__Required work__
All entries must be extracted exactly, with nothing added or dropped.

▬▬▬▬▬▬▬▬▬▬

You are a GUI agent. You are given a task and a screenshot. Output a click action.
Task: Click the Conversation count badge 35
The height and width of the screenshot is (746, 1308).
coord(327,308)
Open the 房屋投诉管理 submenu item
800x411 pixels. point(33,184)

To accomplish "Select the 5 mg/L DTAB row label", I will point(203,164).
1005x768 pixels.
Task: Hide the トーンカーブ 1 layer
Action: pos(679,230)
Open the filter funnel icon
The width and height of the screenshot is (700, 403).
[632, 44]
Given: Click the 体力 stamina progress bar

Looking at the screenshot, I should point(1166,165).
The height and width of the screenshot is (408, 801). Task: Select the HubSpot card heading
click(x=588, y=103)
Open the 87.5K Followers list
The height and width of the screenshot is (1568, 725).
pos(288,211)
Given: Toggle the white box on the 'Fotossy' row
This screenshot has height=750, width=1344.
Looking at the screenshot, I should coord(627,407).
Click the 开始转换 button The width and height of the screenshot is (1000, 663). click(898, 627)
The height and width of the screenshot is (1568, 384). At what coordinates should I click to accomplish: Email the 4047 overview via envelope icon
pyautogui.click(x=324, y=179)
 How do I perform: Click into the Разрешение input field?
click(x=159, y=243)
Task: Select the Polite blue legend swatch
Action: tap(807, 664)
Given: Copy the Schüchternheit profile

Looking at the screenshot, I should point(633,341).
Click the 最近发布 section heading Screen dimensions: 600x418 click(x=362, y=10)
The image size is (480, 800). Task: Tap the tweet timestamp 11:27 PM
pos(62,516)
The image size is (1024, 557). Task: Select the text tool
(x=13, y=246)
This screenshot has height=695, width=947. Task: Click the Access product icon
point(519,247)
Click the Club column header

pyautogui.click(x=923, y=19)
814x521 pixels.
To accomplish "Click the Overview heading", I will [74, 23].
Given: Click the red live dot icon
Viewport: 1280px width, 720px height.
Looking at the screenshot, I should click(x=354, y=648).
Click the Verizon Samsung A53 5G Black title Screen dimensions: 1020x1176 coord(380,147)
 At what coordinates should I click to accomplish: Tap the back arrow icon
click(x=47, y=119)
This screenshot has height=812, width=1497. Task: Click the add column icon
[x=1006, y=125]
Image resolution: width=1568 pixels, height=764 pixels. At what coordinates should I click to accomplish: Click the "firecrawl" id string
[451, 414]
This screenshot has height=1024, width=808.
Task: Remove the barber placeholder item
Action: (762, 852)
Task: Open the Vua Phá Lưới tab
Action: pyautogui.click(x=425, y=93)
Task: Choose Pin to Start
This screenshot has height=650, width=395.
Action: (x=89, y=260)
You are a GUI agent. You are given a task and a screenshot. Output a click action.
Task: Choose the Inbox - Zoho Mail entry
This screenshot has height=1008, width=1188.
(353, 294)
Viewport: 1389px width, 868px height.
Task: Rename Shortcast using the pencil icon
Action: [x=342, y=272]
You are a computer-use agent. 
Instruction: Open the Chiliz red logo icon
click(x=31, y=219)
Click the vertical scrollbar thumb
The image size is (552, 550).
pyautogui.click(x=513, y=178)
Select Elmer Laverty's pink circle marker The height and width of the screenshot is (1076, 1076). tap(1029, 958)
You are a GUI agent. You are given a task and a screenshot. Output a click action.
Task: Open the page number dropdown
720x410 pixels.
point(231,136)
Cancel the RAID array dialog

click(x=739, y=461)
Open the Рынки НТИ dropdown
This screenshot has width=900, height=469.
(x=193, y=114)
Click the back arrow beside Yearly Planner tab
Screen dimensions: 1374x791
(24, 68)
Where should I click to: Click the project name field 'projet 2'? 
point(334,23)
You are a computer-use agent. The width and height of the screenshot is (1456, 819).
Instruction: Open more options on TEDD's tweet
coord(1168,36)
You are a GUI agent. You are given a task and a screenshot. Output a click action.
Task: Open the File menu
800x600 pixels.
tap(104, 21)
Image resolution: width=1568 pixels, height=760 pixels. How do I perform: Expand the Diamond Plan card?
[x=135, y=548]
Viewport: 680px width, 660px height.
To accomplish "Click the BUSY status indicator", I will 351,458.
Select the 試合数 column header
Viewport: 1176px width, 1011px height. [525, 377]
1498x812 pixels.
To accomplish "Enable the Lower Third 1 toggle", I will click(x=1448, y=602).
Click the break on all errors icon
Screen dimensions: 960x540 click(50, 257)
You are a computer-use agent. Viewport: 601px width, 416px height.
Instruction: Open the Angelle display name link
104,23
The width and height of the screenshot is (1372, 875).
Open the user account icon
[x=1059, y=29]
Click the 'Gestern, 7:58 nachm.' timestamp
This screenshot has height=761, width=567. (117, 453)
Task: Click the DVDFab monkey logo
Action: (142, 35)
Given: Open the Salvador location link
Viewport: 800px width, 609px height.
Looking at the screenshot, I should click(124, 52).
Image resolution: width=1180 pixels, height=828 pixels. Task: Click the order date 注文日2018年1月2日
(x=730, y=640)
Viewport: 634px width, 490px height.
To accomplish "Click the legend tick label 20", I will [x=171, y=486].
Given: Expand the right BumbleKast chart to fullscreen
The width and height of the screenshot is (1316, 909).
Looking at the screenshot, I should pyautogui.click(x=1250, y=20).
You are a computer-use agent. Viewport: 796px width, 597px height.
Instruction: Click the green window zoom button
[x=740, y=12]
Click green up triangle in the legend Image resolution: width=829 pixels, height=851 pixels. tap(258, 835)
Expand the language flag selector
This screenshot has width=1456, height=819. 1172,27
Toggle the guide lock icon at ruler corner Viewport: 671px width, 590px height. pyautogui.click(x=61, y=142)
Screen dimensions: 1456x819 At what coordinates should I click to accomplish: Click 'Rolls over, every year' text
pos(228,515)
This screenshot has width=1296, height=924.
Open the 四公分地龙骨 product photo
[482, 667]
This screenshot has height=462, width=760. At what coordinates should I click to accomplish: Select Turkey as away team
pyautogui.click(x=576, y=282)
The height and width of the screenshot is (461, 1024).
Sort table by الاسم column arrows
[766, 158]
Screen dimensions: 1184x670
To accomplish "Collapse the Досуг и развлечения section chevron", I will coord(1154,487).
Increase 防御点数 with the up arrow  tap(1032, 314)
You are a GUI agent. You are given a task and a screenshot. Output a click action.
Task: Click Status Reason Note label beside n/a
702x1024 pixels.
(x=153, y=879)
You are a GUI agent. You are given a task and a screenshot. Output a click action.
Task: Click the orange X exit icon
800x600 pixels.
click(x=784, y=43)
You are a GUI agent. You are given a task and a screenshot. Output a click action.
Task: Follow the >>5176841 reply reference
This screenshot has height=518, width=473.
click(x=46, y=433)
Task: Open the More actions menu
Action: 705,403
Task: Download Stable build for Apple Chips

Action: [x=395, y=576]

▬▬▬▬▬▬▬▬▬▬

__Task result__
You are a GUI agent. You are given a task and a screenshot. Output a click action.
Task: Click the Conversation count badge 35
The height and width of the screenshot is (746, 1308).
coord(327,308)
Open the 房屋投诉管理 submenu item
800x411 pixels. point(33,184)

To accomplish "Select the 5 mg/L DTAB row label", I will point(203,164).
1005x768 pixels.
Task: Hide the トーンカーブ 1 layer
Action: pos(679,230)
Open the filter funnel icon
The width and height of the screenshot is (700, 403).
[632, 44]
Given: Click the 体力 stamina progress bar

Looking at the screenshot, I should point(1166,165).
The height and width of the screenshot is (408, 801). Task: Select the HubSpot card heading
click(x=588, y=103)
Open the 87.5K Followers list
The height and width of the screenshot is (1568, 725).
pos(288,211)
Given: Toggle the white box on the 'Fotossy' row
This screenshot has height=750, width=1344.
Looking at the screenshot, I should coord(627,407).
Click the 开始转换 button The width and height of the screenshot is (1000, 663). click(898, 627)
The height and width of the screenshot is (1568, 384). At what coordinates should I click to accomplish: Email the 4047 overview via envelope icon
pyautogui.click(x=324, y=179)
 How do I perform: Click into the Разрешение input field?
click(x=159, y=243)
Task: Select the Polite blue legend swatch
Action: tap(807, 664)
Given: Copy the Schüchternheit profile

Looking at the screenshot, I should point(633,341).
Click the 最近发布 section heading Screen dimensions: 600x418 click(x=362, y=10)
The image size is (480, 800). Task: Tap the tweet timestamp 11:27 PM
pos(62,516)
The image size is (1024, 557). Task: Select the text tool
(x=13, y=246)
This screenshot has height=695, width=947. Task: Click the Access product icon
point(519,247)
Click the Club column header

pyautogui.click(x=923, y=19)
814x521 pixels.
To accomplish "Click the Overview heading", I will [74, 23].
Given: Click the red live dot icon
Viewport: 1280px width, 720px height.
Looking at the screenshot, I should click(x=354, y=648).
Click the Verizon Samsung A53 5G Black title Screen dimensions: 1020x1176 coord(380,147)
 At what coordinates should I click to accomplish: Tap the back arrow icon
click(x=47, y=119)
This screenshot has height=812, width=1497. Task: Click the add column icon
[x=1006, y=125]
Image resolution: width=1568 pixels, height=764 pixels. At what coordinates should I click to accomplish: Click the "firecrawl" id string
[451, 414]
This screenshot has height=1024, width=808.
Task: Remove the barber placeholder item
Action: (762, 852)
Task: Open the Vua Phá Lưới tab
Action: pyautogui.click(x=425, y=93)
Task: Choose Pin to Start
This screenshot has height=650, width=395.
Action: (x=89, y=260)
You are a GUI agent. You are given a task and a screenshot. Output a click action.
Task: Choose the Inbox - Zoho Mail entry
This screenshot has height=1008, width=1188.
(353, 294)
Viewport: 1389px width, 868px height.
Task: Rename Shortcast using the pencil icon
Action: [x=342, y=272]
You are a computer-use agent. 
Instruction: Open the Chiliz red logo icon
click(x=31, y=219)
Click the vertical scrollbar thumb
The image size is (552, 550).
pyautogui.click(x=513, y=178)
Select Elmer Laverty's pink circle marker The height and width of the screenshot is (1076, 1076). tap(1029, 958)
You are a GUI agent. You are given a task and a screenshot. Output a click action.
Task: Open the page number dropdown
720x410 pixels.
point(231,136)
Cancel the RAID array dialog

click(x=739, y=461)
Open the Рынки НТИ dropdown
This screenshot has width=900, height=469.
(x=193, y=114)
Click the back arrow beside Yearly Planner tab
Screen dimensions: 1374x791
(24, 68)
Where should I click to: Click the project name field 'projet 2'? 
point(334,23)
You are a computer-use agent. The width and height of the screenshot is (1456, 819).
Instruction: Open more options on TEDD's tweet
coord(1168,36)
You are a GUI agent. You are given a task and a screenshot. Output a click action.
Task: Open the File menu
800x600 pixels.
tap(104, 21)
Image resolution: width=1568 pixels, height=760 pixels. How do I perform: Expand the Diamond Plan card?
[x=135, y=548]
Viewport: 680px width, 660px height.
To accomplish "Click the BUSY status indicator", I will 351,458.
Select the 試合数 column header
Viewport: 1176px width, 1011px height. [525, 377]
1498x812 pixels.
To accomplish "Enable the Lower Third 1 toggle", I will click(x=1448, y=602).
Click the break on all errors icon
Screen dimensions: 960x540 click(50, 257)
You are a computer-use agent. Viewport: 601px width, 416px height.
Instruction: Open the Angelle display name link
104,23
The width and height of the screenshot is (1372, 875).
Open the user account icon
[x=1059, y=29]
Click the 'Gestern, 7:58 nachm.' timestamp
This screenshot has height=761, width=567. (117, 453)
Task: Click the DVDFab monkey logo
Action: (142, 35)
Given: Open the Salvador location link
Viewport: 800px width, 609px height.
Looking at the screenshot, I should click(124, 52).
Image resolution: width=1180 pixels, height=828 pixels. Task: Click the order date 注文日2018年1月2日
(x=730, y=640)
Viewport: 634px width, 490px height.
To accomplish "Click the legend tick label 20", I will [x=171, y=486].
Given: Expand the right BumbleKast chart to fullscreen
The width and height of the screenshot is (1316, 909).
Looking at the screenshot, I should pyautogui.click(x=1250, y=20).
You are a computer-use agent. Viewport: 796px width, 597px height.
Instruction: Click the green window zoom button
[x=740, y=12]
Click green up triangle in the legend Image resolution: width=829 pixels, height=851 pixels. tap(258, 835)
Expand the language flag selector
This screenshot has width=1456, height=819. 1172,27
Toggle the guide lock icon at ruler corner Viewport: 671px width, 590px height. pyautogui.click(x=61, y=142)
Screen dimensions: 1456x819 At what coordinates should I click to accomplish: Click 'Rolls over, every year' text
pos(228,515)
This screenshot has width=1296, height=924.
Open the 四公分地龙骨 product photo
[482, 667]
This screenshot has height=462, width=760. At what coordinates should I click to accomplish: Select Turkey as away team
pyautogui.click(x=576, y=282)
The height and width of the screenshot is (461, 1024).
Sort table by الاسم column arrows
[766, 158]
Screen dimensions: 1184x670
To accomplish "Collapse the Досуг и развлечения section chevron", I will coord(1154,487).
Increase 防御点数 with the up arrow  tap(1032, 314)
You are a GUI agent. You are given a task and a screenshot. Output a click action.
Task: Click Status Reason Note label beside n/a
702x1024 pixels.
(x=153, y=879)
You are a GUI agent. You are given a task and a screenshot. Output a click action.
Task: Click the orange X exit icon
800x600 pixels.
click(x=784, y=43)
You are a GUI agent. You are given a task and a screenshot. Output a click action.
Task: Follow the >>5176841 reply reference
This screenshot has height=518, width=473.
click(x=46, y=433)
Task: Open the More actions menu
Action: 705,403
Task: Download Stable build for Apple Chips

Action: [x=395, y=576]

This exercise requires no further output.